#### [YOUR TASK]
Go to the line below that contains "Image resolution: width=780". From there to the end of the records, reproduce each line exactly, except the pictures.
==============================
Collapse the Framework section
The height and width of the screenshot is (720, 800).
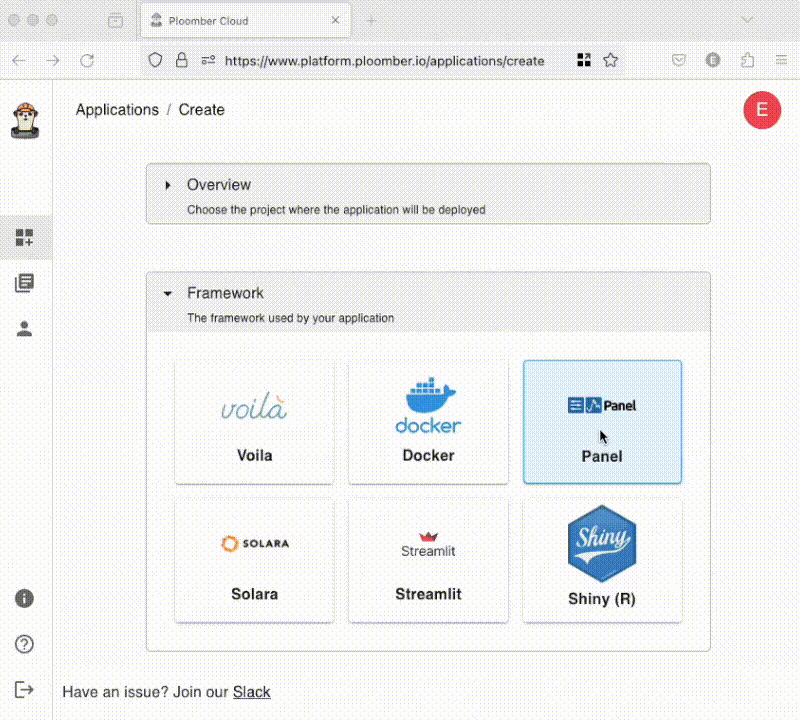[x=167, y=294]
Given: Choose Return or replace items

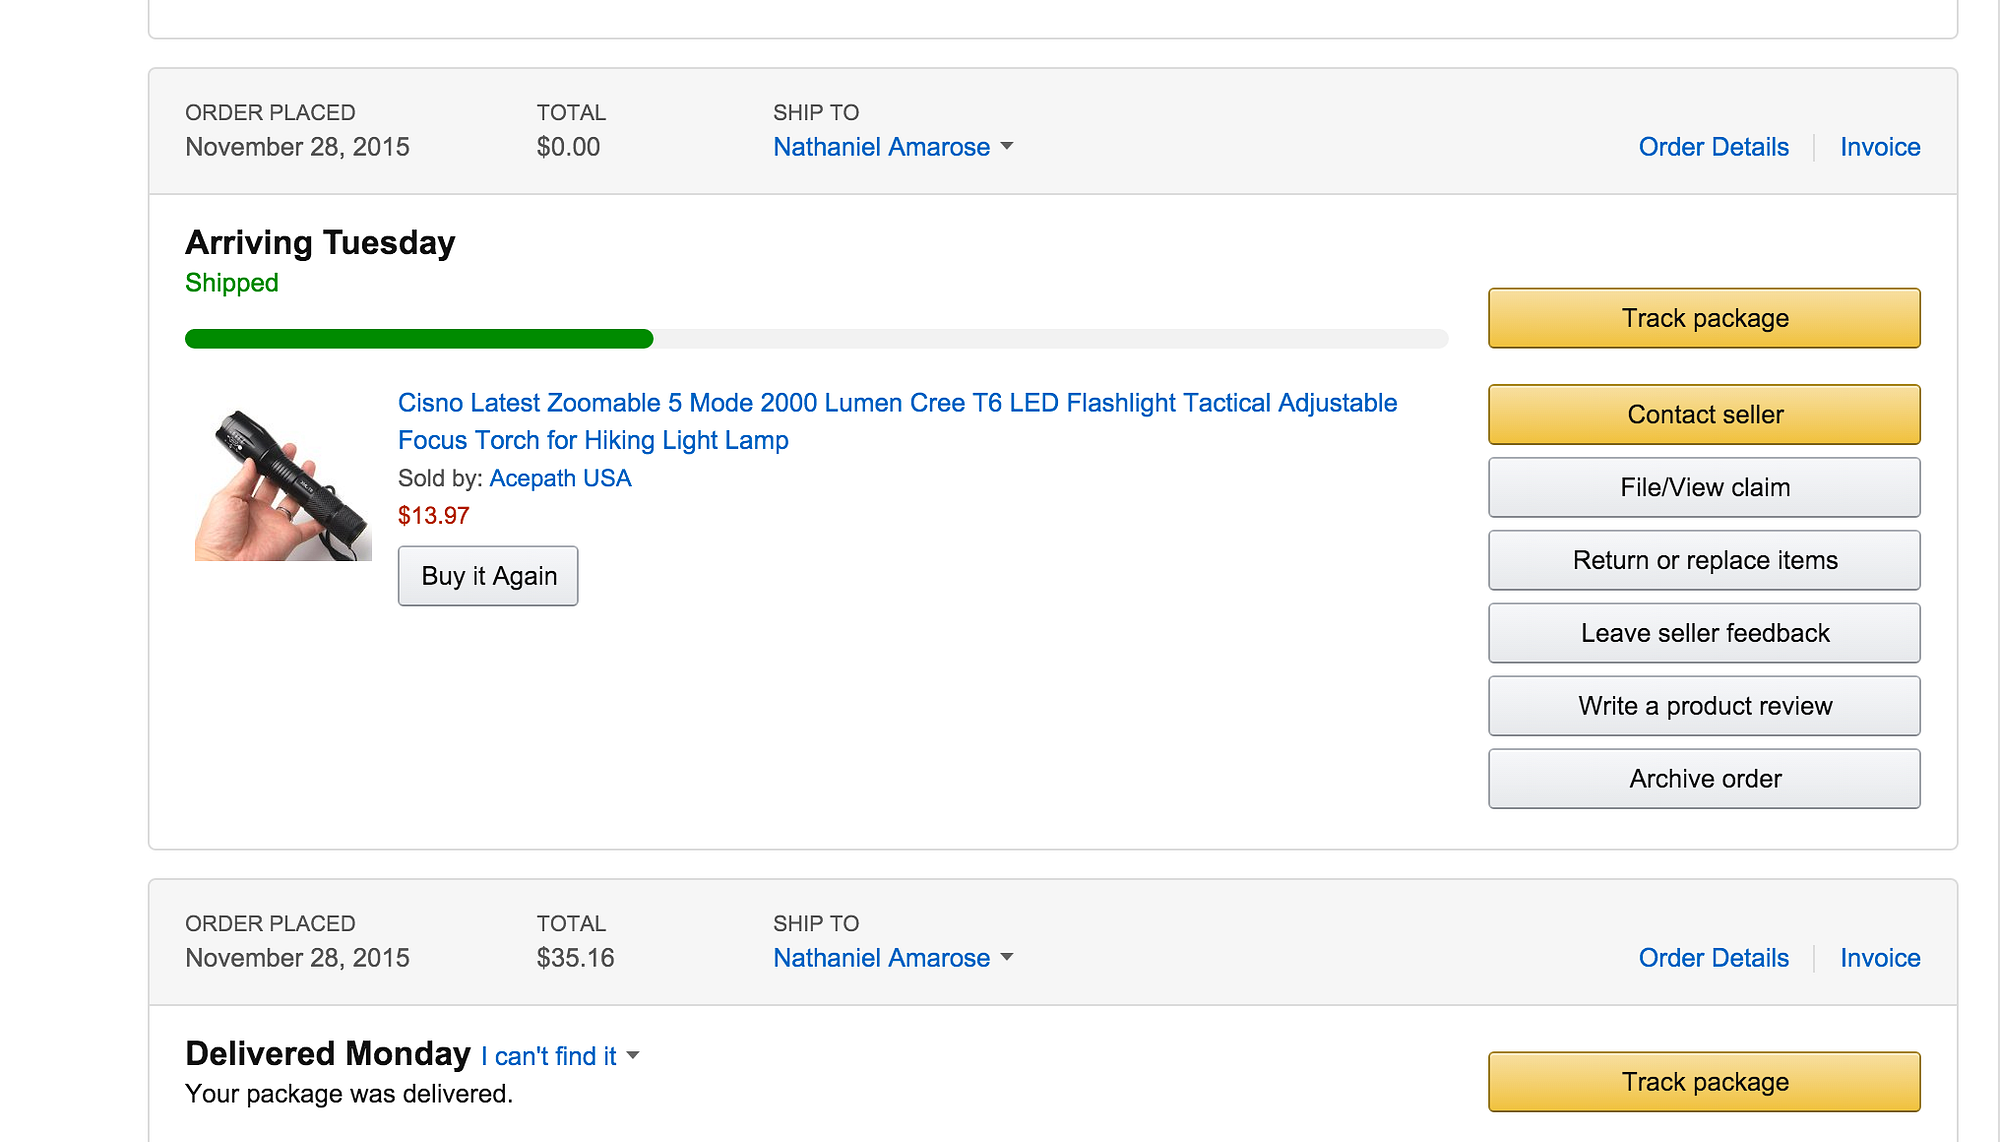Looking at the screenshot, I should 1704,560.
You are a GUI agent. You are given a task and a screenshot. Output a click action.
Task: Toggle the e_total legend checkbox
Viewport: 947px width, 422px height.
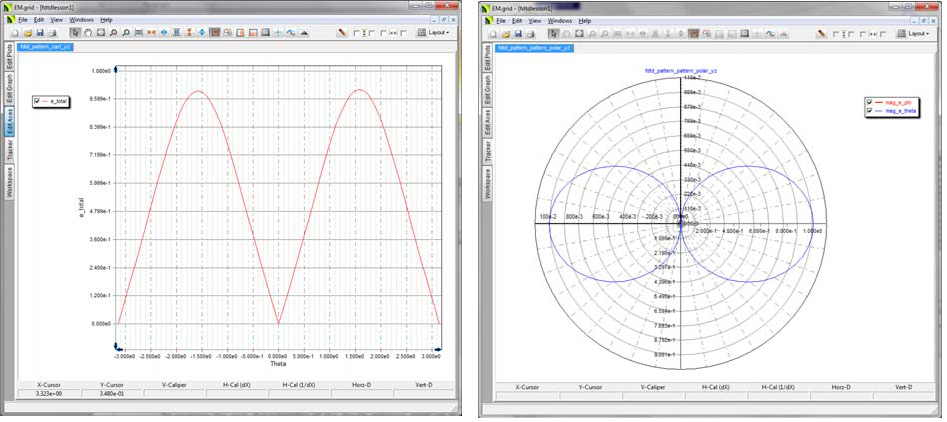[x=37, y=101]
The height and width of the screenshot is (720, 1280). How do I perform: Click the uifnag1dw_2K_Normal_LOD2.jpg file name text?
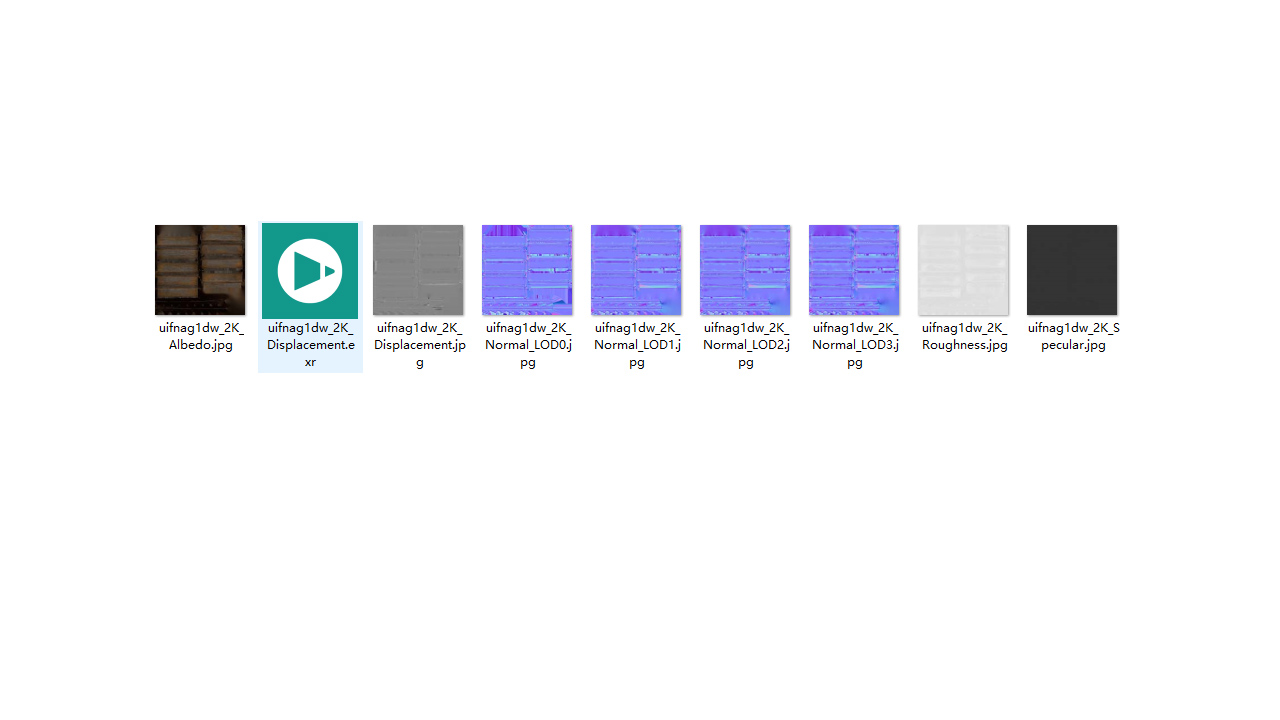(x=746, y=345)
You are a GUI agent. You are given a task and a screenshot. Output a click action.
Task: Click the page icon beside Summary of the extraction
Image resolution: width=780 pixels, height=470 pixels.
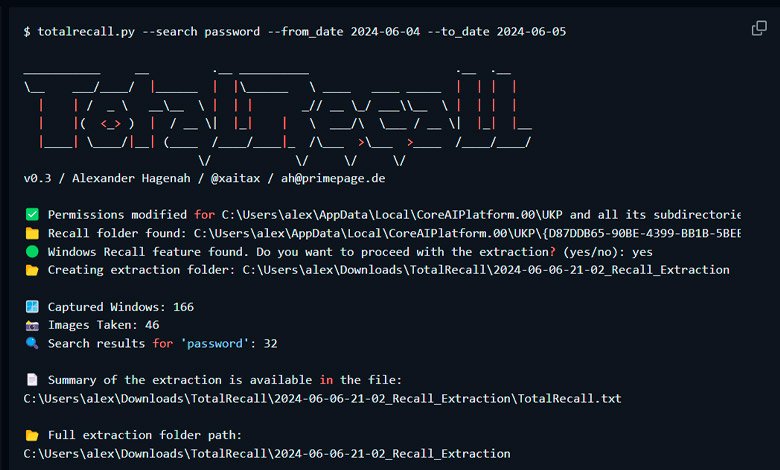coord(32,380)
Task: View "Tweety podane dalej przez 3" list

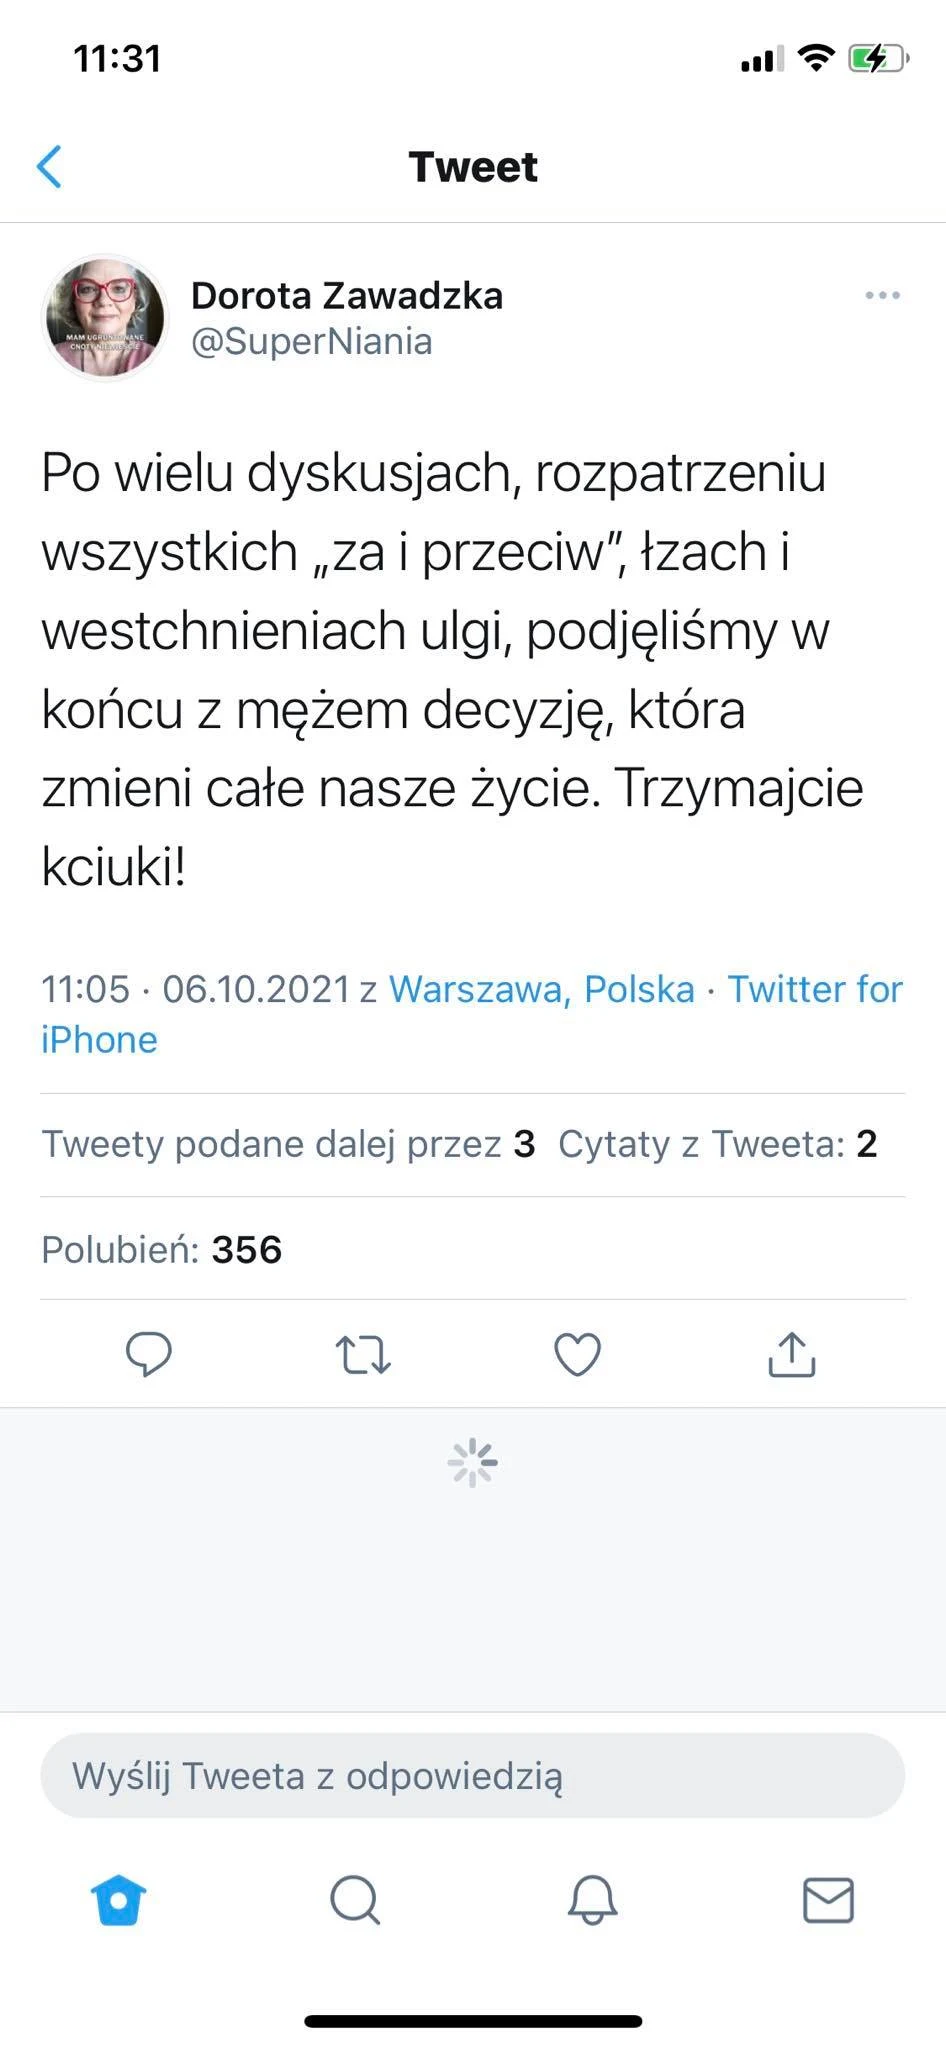Action: [x=288, y=1144]

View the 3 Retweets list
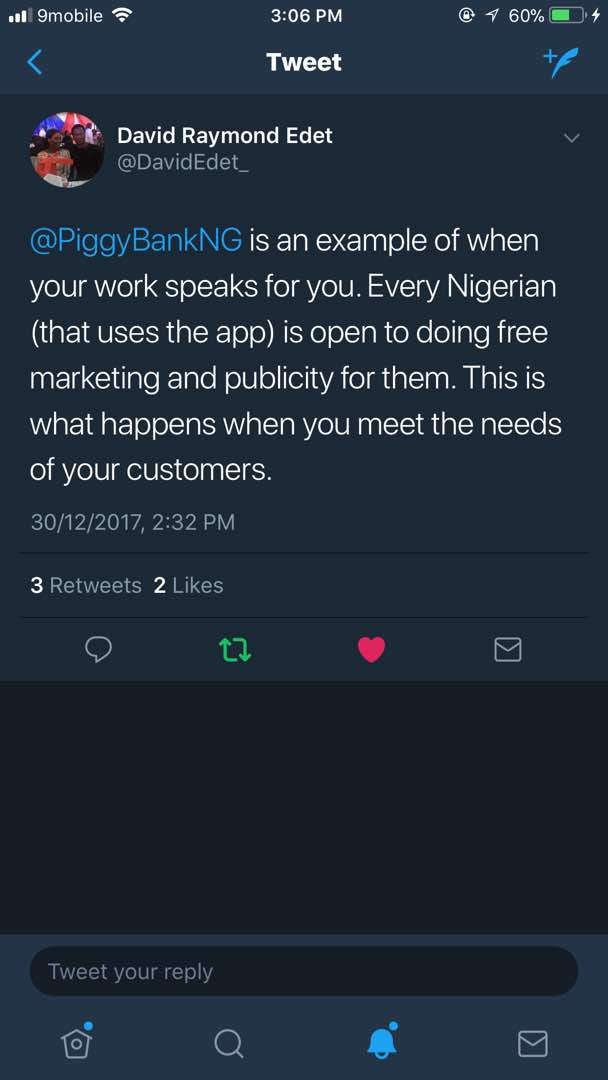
==============================
#### [SOLVED PROBLEM]
Image resolution: width=780 pixels, height=470 pixels.
coord(32,380)
Task: View "Tweety podane dalej przez 3" list

Action: [x=288, y=1144]

View the 3 Retweets list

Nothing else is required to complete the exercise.